Se les olvidó… otra vez

Foto: Cristian Torres/Vicenta Espinoza Martínez
Cachanillaz lunes, 10 mayo, 2021 12:00 PM

Las acciones desbordadas de la Cuarta Transformación, no tienen forma ni respeto por las instituciones. Ha quedado claro que, tanto a nivel federal como en Baja California, se comportan como si el poder no fuera efímero y se amontonan contra cualquier cosa que muestra una señal de oposición.

Otro de los ejemplos ocurrió esta semana, cuando el Poder Ejecutivo se dio cuenta que el nombramiento de Vicenta Espinosa Martínez, secretaría de Honestidad y Función Pública, no es responsabilidad exclusivamente del gobernador Jaime Bonilla Valdez, sino que su posición debe ser ratificada por el Congreso del Estado a través de mayoría calificada.

Cristian Torres

 

El 5 de marzo, Espinosa presentó su renuncia formal ante el mandatario estatal; el documento en poder de CachanillaZ está firmado por el mandatario y el secretario general de Gobierno, Amador Rodríguez Lozano, en el que además presentan a Maricarmen Álvarez Herrera como encargada de despacho de la institución.

La intención de Vicenta era contender en la elección interna de Morena en busca de la alcaldía de Tijuana, proceso en el que resultó ganadora la diputada con licencia Montserrat Caballero Ramírez.
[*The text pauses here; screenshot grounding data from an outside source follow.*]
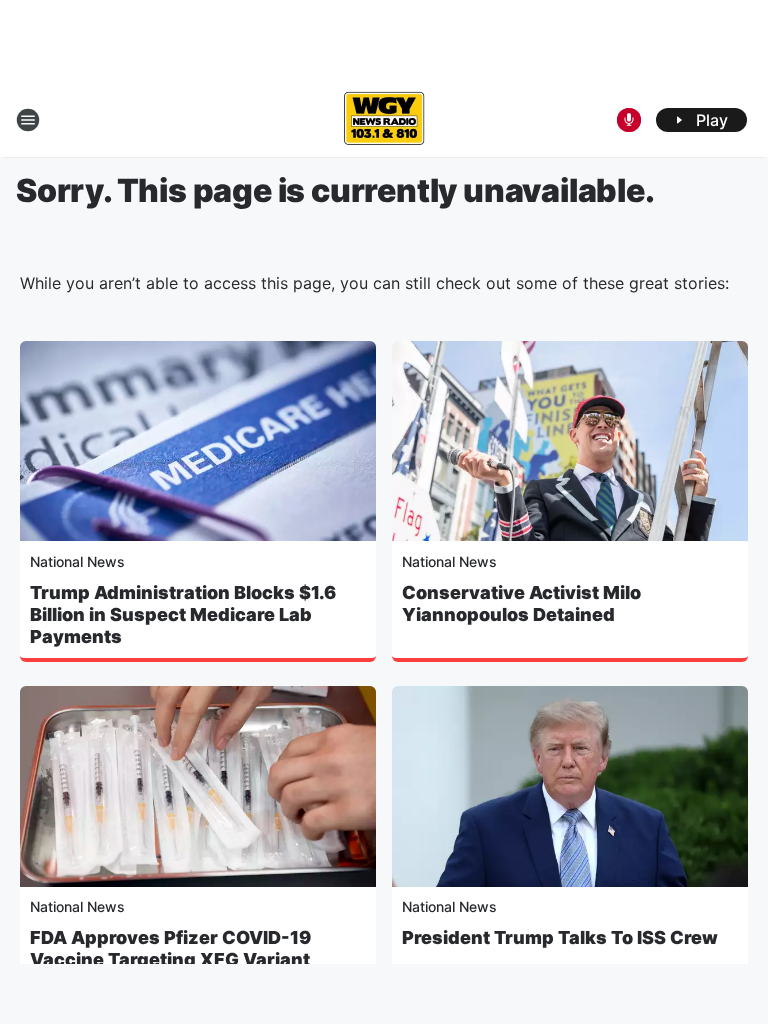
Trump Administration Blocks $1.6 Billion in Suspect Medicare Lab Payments (183, 614)
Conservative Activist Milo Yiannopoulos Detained (521, 603)
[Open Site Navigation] (28, 120)
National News (77, 561)
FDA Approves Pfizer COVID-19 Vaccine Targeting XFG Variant (170, 948)
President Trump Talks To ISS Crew (560, 937)
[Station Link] (384, 120)
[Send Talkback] (629, 120)
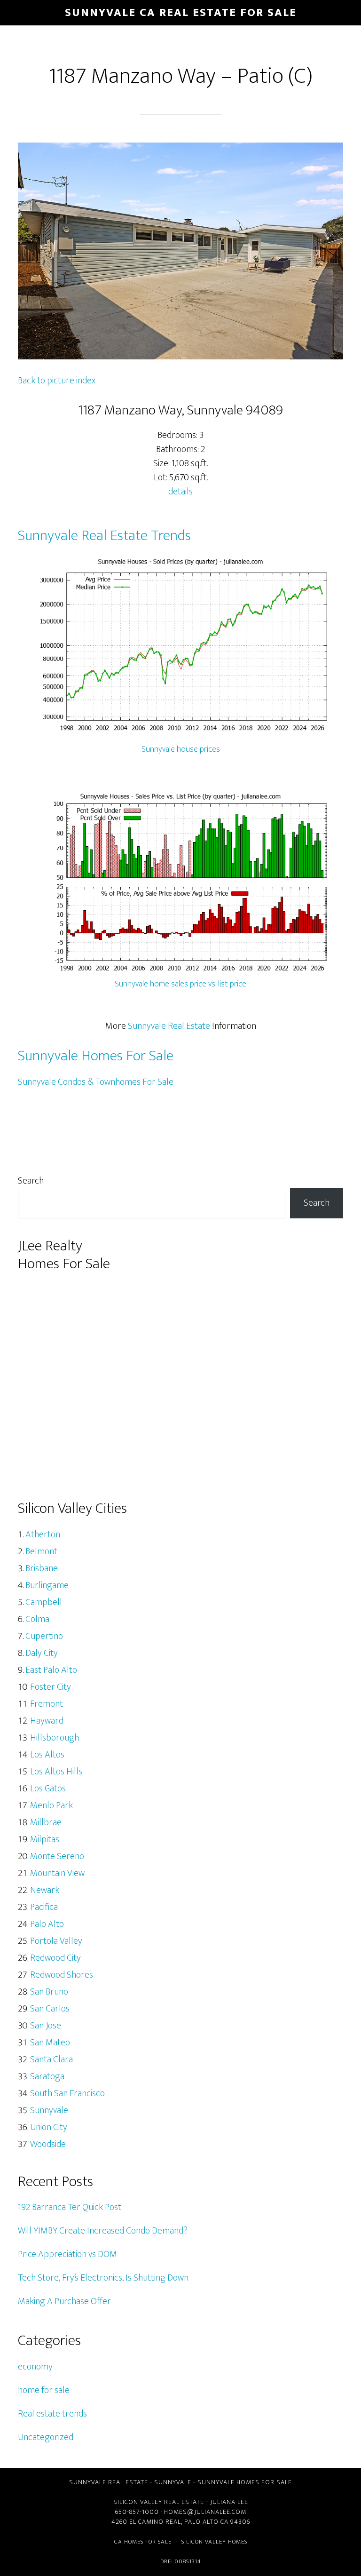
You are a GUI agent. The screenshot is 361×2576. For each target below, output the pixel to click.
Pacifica (44, 1907)
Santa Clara (51, 2059)
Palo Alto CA (206, 2521)
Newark (44, 1890)
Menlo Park (51, 1805)
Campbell (43, 1602)
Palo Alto (47, 1924)
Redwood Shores (61, 1975)
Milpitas (44, 1839)
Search (31, 1181)
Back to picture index (56, 381)
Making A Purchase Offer (64, 2301)
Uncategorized (45, 2437)
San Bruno (49, 1992)
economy (35, 2367)
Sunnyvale (49, 2110)
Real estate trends (52, 2414)
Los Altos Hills (56, 1772)
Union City (48, 2127)
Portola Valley (56, 1941)
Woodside (48, 2144)
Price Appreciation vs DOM (67, 2254)
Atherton (42, 1534)
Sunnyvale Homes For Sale (95, 1055)
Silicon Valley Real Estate (158, 2501)
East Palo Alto (51, 1670)
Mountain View (57, 1873)
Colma (37, 1619)
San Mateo (50, 2043)
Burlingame (47, 1585)
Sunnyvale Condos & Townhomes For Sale (95, 1082)
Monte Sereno (57, 1856)
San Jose (45, 2026)
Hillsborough (54, 1738)
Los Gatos (48, 1789)
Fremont (46, 1704)
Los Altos (47, 1755)
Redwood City (55, 1958)
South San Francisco (67, 2093)
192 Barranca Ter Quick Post (69, 2207)
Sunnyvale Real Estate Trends (104, 535)
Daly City (41, 1653)
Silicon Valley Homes (214, 2541)
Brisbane (41, 1568)
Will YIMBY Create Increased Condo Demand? (103, 2231)
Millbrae (46, 1822)
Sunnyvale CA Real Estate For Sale (181, 12)
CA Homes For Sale (143, 2541)
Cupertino (44, 1636)
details (180, 492)
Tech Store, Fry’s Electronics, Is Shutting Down (103, 2278)
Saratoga (47, 2076)
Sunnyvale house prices (180, 749)
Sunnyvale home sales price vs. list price (180, 984)
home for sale (44, 2390)
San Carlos (50, 2009)
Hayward (46, 1721)
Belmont (41, 1551)
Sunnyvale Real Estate (169, 1026)
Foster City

Espinosa Martínez regresó al cargo como secretaria el 5 de abril, hecho que hizo público a través de diversos medios de comunicación.  Desde esa fecha ha realizado una serie de actos utilizando el poder del Estado, pero la realidad es que no tiene facultades para hacerlo.

El martes 4 de mayo, el Congreso del Estado analizó en la Comisión de Gobernación, Legislación y Puntos Constitucionales -presidida por el diputado Juan Manuel Molina- la petición del mandatario estatal para nombrar a Vicenta Espinosa como funcionaria de la administración bonillista; el tema fue analizado el martes y subido el miércoles, por si quedaba duda de la urgencia por resolver su error. Y resulta que, tanto al equipo jurídico de Bonilla como del Congreso, se les olvidó que ese cargo requiere respaldo del Poder Legislativo.

No es la primera vez que cometen una pifia en torno a los nombramientos del Poder Ejecutivo, pues a finales de noviembre de 2019, Bonilla nombró a Laura Torres como secretaria del Bienestar en Baja California, luego de la abrupta salida de Cynthia Gissel García Soberanes a raíz de su involucramiento en el tema de los moches, donde presuntamente solicitó sobornos a cambio de contratos en el sector penitenciario.

Cristian Torres

 

En el caso también se involucró al ex oficial mayor Jesús Núñez Camacho, ahora titular del Sistema Penitenciario; y de Amador Rodríguez Lozano, secretario general de Gobierno, a quien no le hicieron absolutamente nada.

Laura Torres fue designada por Bonilla, pero olvidaron que dicho cargo requería aval del Congreso, por lo que debieron efectuar una sesión extraordinaria de último momento -y de forma atrabancada- para formalizar su posición. Ha transcurrido más de año y medio desde que ocuparon el cargo y todavía siguen cometiendo errores verdaderamente inverosímiles.

 

SUBSIDIO

Por segundo año consecutivo, el Gobierno del Estado “olvidó” llevar a cabo el proceso administrativo para que Mexicali sea acreedor al subsidio de verano para el cobro de energía eléctrica por parte de la Comisión Federal de Electricidad.

El año pasado, Jaime Bonilla Valdez anunció el subsidio varios días después del primero de mayo y estuvo a punto de perderlo, pero gracias a la presión de los propios funcionarios de la Comisión, se obtuvo el recurso que aligera el pago de las altas tarifas.

Han pasado varios días y el Poder Ejecutivo volvió a retrasarse en uno de los temas más sentidos de los mexicalenses, pero bueno, como Bonilla ha venido escasas quince ocasiones en casi un año a la Capital del Estado, queda claro que es algo que no tiene en mente.